Participants were provided with Midjourney for inspiration and to visualise ideas, and they were also permitted to sketch in a logbook (note analysis of these logbooks is outside the scope of this article). The task deliverables were an image that captures their inspiration, images that represent concepts generated, and images that visualise the finalised design and its details. The task began with a short introduction to Midjourney where participants were taught and practiced the various interactions and functions available within the platform. Following training participants used the platform over three distinct 120min sessions; “inspiration finding” where they were instructed to use Midjourney to gather inspirational material and create their inspiration image, “concept generation” where they were instructed to produce a range of design ideas that address the project brief, and “concept development” where they were instructed to produce images representing the final design and key details.
Eleven participants were recruited for this study from a cohort of 3rd and 4th-year industrial design undergraduates. This cohort was selected as having design experience and a sound understanding of typical expectations and behaviours during inspiration finding and ideation. This study employs a small sample size as its objective is not to generalise across a broader population, which would require a larger sample. Instead, the focus is on exploratory analysis to assess the potential of interaction data in capturing behavioural patterns. As such, we prioritize depth over breadth, prioritising a smaller sample examined over an extended study duration of one day. To this end, for this article, we used maximum variation sampling to describe in-depth four participants’ behaviours based on their comparatively different approaches to using text-to-image GenAI. The four participants analysed were selected based on the range of differences observed in key interaction metrics, described in Table 1. As such the sample captures contrasting interactions with the GenAI, ensuring that our sample reflects the broadest observable behavioural diversity within the cohort. While the four selected participants do not encompass the full range of possible design behaviours, their selection was intentional in illustrating distinct and contrasting interactions, thereby achieving the study’s aim to characterise varied design behaviours.
Table 1. Summary of interaction analysis and insights drawn

3.2. Interaction data and analysis
Interaction data was captured via prompts submitted to Midjourney by participants along with resulting images generated. Each interaction (prompt) comprised a timestamp, prompt text, image aspect ratio, Midjourney version no., “codes” describing any variation functions, and user ID. For example:
**A product shot of a normal person using an emergency portable satellite to create a distress signal from a forest fire and receive help from a rescue helicopter --ar 16:9 --v 6.0** - Variations (Region) by <@1264553447651278911> (fast)
The above prompt includes text describing the desired aspect ratio (shown as “-- ar 16:9”), the version of Midjourney used (version 6, shown as “--v 6.0”), and that this prompt was a part of Vary Region function shown as “Variations (Region)”.
########
WHAT YOU WILL DO:
1. Answer these questions about the Midjourney study text:
(a) How long was each of the three sessions?
(b) How many participants were recruited for the study?
(c) In the example prompt, what does "--v 6.0" indicate?
2. Turn the paragraph of the Midjourney study text that begins "Participants were provided with Midjourney" into a short list that keeps its main facts.
3. Extend the Midjourney study text by continuing it after its final sentence.

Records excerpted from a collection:
########
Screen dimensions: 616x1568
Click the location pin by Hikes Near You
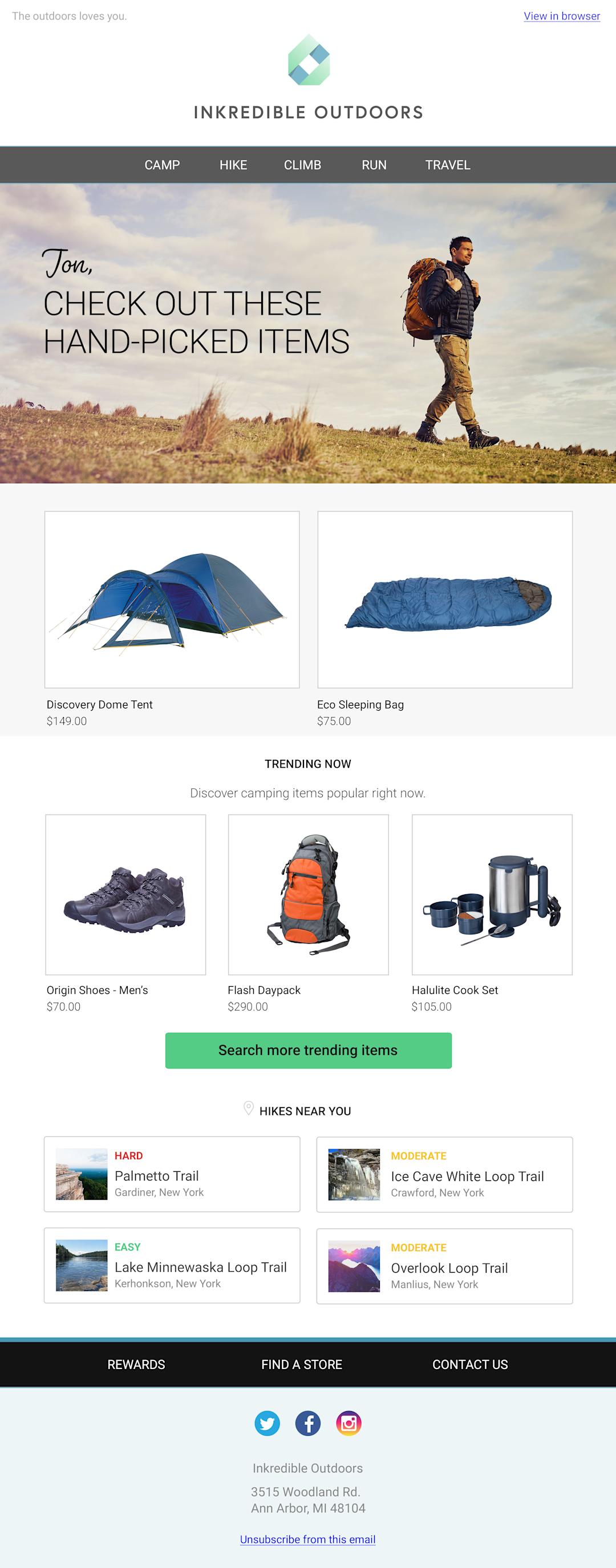[249, 1108]
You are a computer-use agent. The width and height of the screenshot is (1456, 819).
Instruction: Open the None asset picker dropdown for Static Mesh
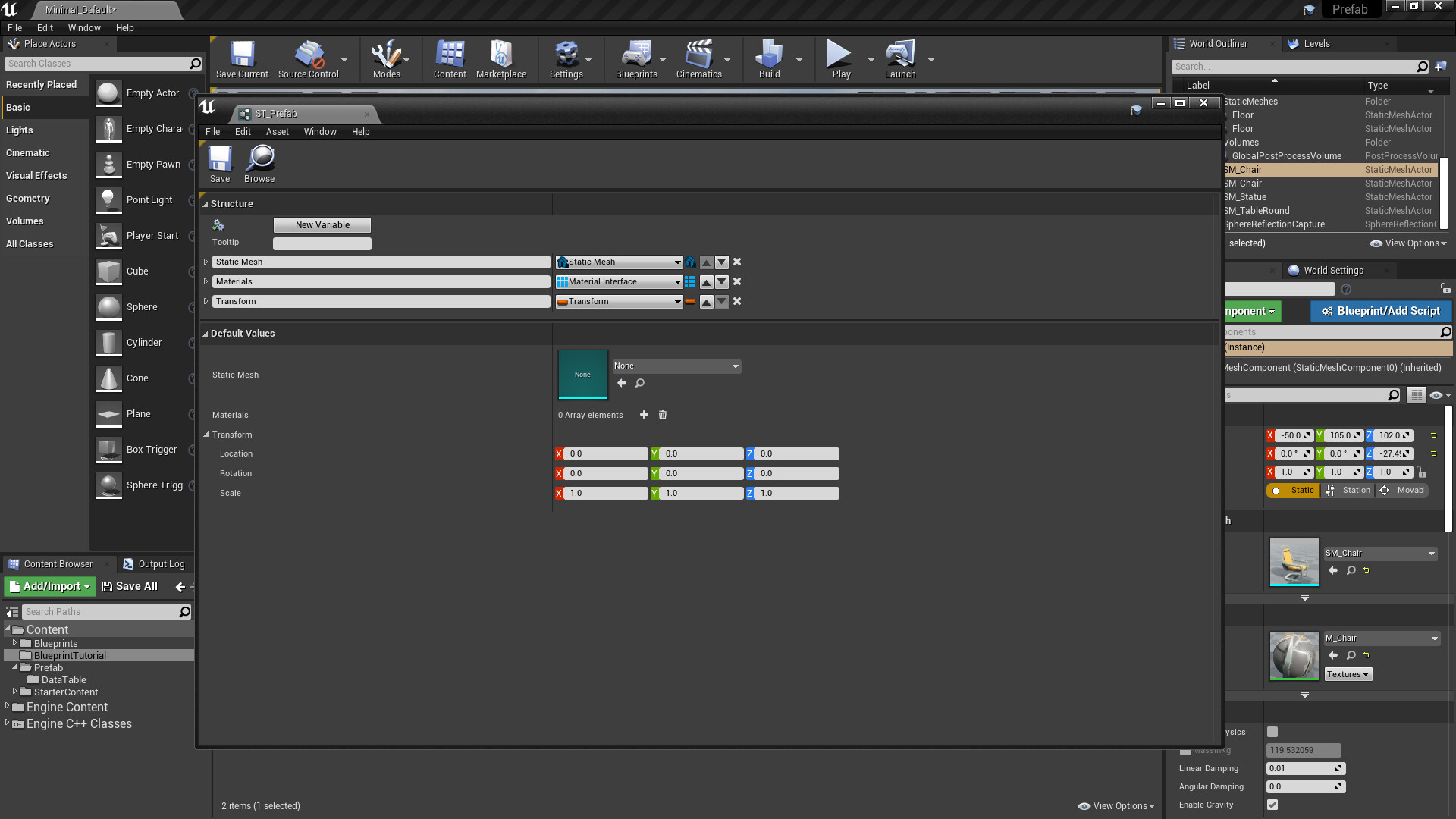[676, 366]
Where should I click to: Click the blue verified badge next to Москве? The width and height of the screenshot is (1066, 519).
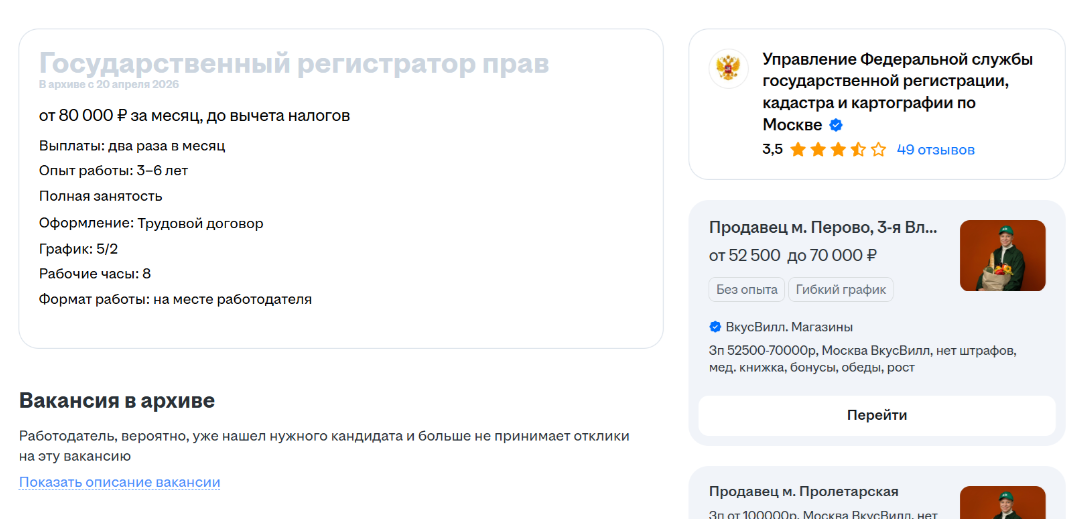pyautogui.click(x=836, y=125)
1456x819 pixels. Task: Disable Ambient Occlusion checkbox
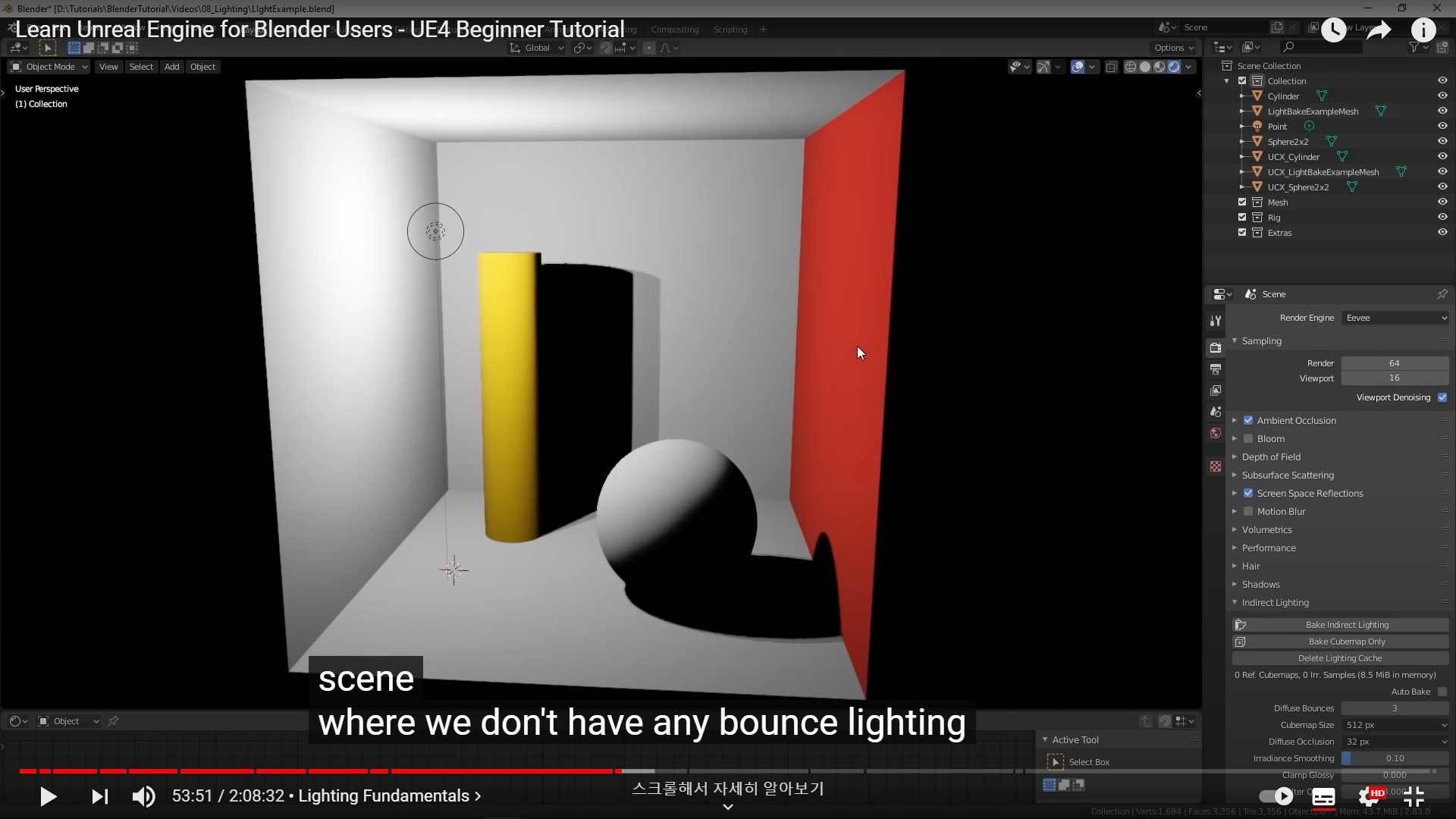tap(1248, 421)
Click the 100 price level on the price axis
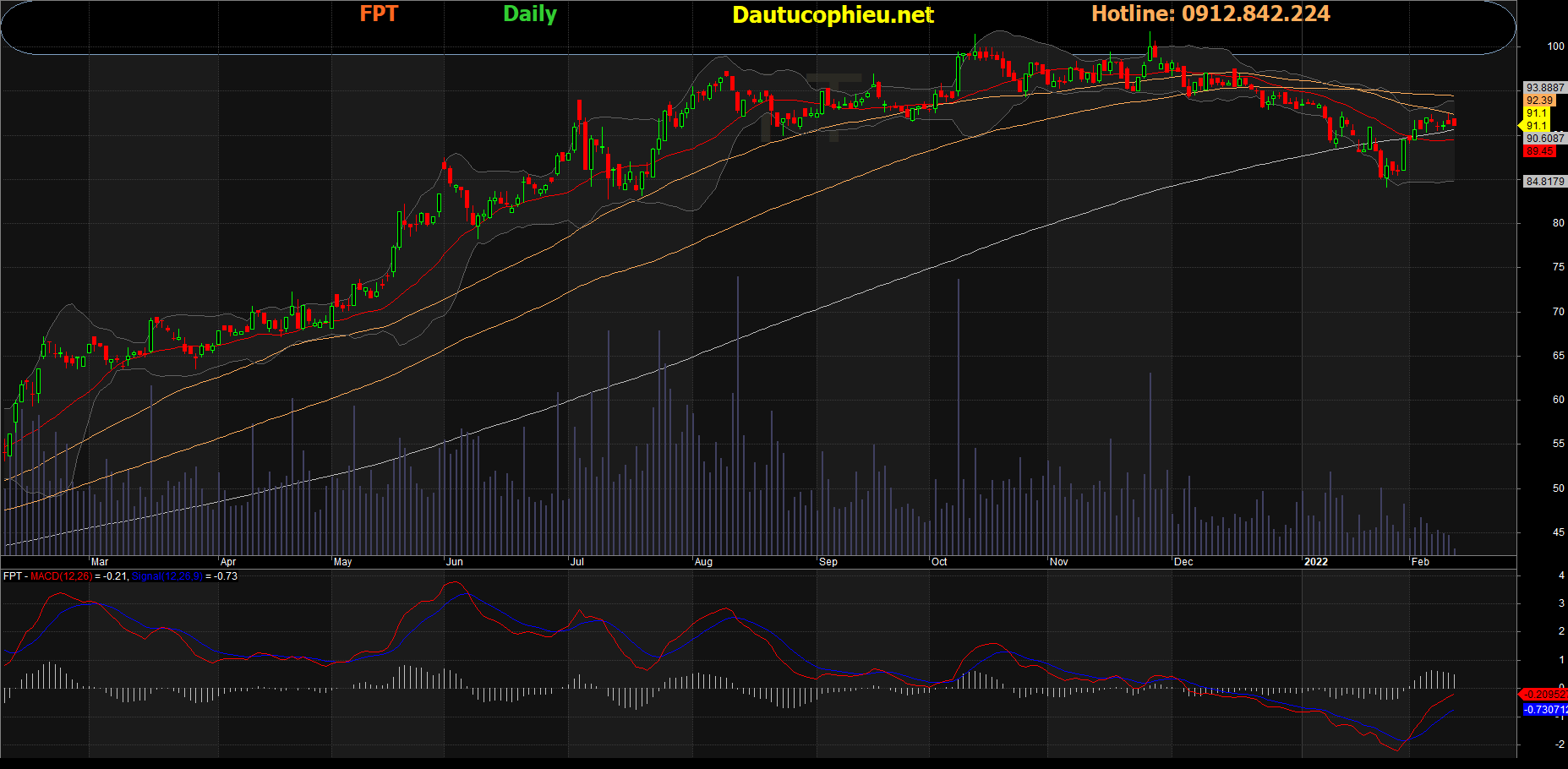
########
TASK RESPONSES:
1.
(a) 120 minutes.
(b) Eleven.
(c) The version of Midjourney used, version 6.

2.
- Participants used Midjourney for inspiration and to visualize ideas. They could also sketch in a logbook, though analysis of the logbooks is outside the article's scope.
- Deliverables: an image capturing their inspiration, images representing the concepts generated, and images visualizing the finalized design and its details.
- A short introduction taught the platform's interactions and functions, and participants practiced them.
- Three 120-minute sessions followed:
  - Inspiration finding: gather inspirational material and create the inspiration image.
  - Concept generation: produce a range of design ideas that address the project brief.
  - Concept development: produce images of the final design and key details.

3.
Prompts were downloaded from each session, collated and stored as a CSV. Table 1 outlines the analyses in terms of data, measures and insights drawn. Together, these analyses achieve our first objective to develop a preliminary set of analyses/measures based on interactions/mechanics within the image GenAI workflow. We acknowledge that Midjourney has further functions beyond those described above that are not analysed within this study. This is because they are either procedural (e.g. “Upscale” or “Zoom/Pan” image), or pertain to controlling the artistic qualities of images produced rather than manipulating the content or ideas represented (e.g. controlling the image aspect ratio, “—ar 16:9”).
4. Results
A total of 493 interactions across the four sampled participants were recorded, 166 in the inspiration phase, 157 in the concept generation phase and 170 in the concept development phase. Resulting data arising from the analysis of each interaction is presented for each design phase focusing on describing distinct trends in data and corresponding images generated.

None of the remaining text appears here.